Ayant un top management foncièrement expatrié (5/8) avec un total de Dix (10) expatriés, dont les charges d’entretien (Salaire, prise en charge, logement, véhicules et autres avantages), excèdent la masse salariale globales des travailleurs, Orange Guinée est devenue dorénavant la tâche noire de la marque Orange, dont la réputation est fortement entamée par des comportements de la Direction Générale de Orange Guinée qui n’honorent ni sa charte, ni son éthique, ni les valeurs qu’elle prône.

Excellence Monsieur le Président de la République

 

A l’heure où votre gouvernement s’évertue à mettre en œuvre votre politique de développement dont l’épicentre est l’emploie des jeunes,  Orange Guinée précarise la situation de centaines de jeunes, les poussant à la sortie par des manœuvres injustes, et s’apprêterait à lancer un autre projet à dessein appelé « Externalisation » dont l’aboutissement ne serait autre que la mise au chômage d’une grande partie de l’effectif actuel aux grands dam de vos préoccupations à lutter contre le chômage des jeunes..                         .                                .

Excellence Monsieur le Président de la République,

 

Nous sommes convaincus que vos années de haute lutte pour le bien-être social des guinéens seraient frontalement éprouvées si des dispositions idoines ne sont pas envisagées, pour endiguer le terreau d’injustice qui se fertilise à Orange Guinée.
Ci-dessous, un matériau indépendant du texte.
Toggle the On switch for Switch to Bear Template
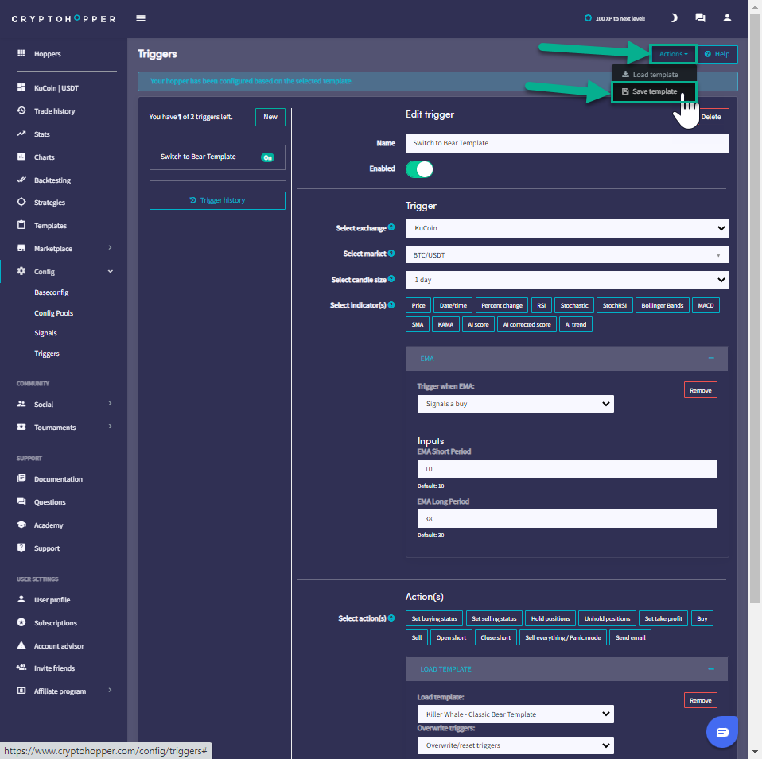This screenshot has width=762, height=759. [x=267, y=157]
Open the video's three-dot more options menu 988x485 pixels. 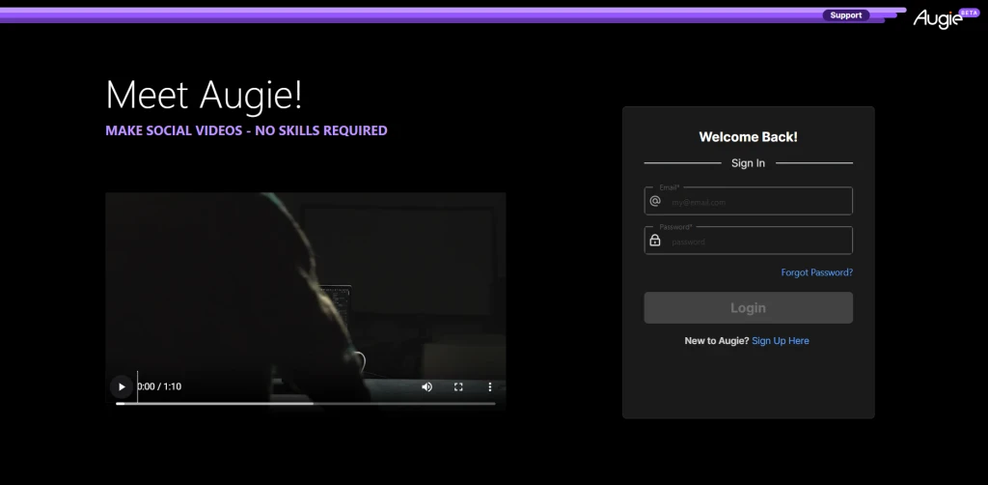489,386
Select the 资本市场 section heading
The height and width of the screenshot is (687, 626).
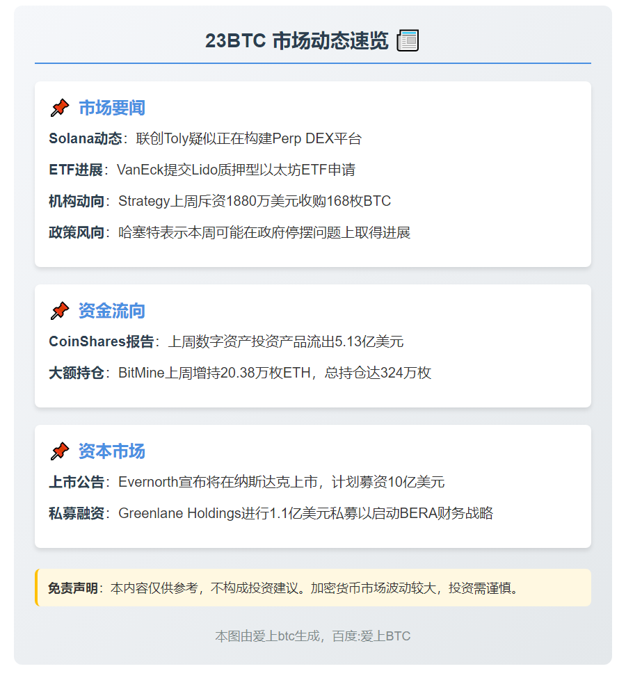(x=111, y=451)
Nous n’ignorons pas que votre autorité n’est pas une juridiction, mais, nous aurons failli en attirant pas votre attention et celle de l’opinion nationale et internationale sur les graves conséquences que l’attitude du top Management de Orange Guinée pourrait causer à la jeune génération et à la République dont les textes sont lapidairement foulés au sol.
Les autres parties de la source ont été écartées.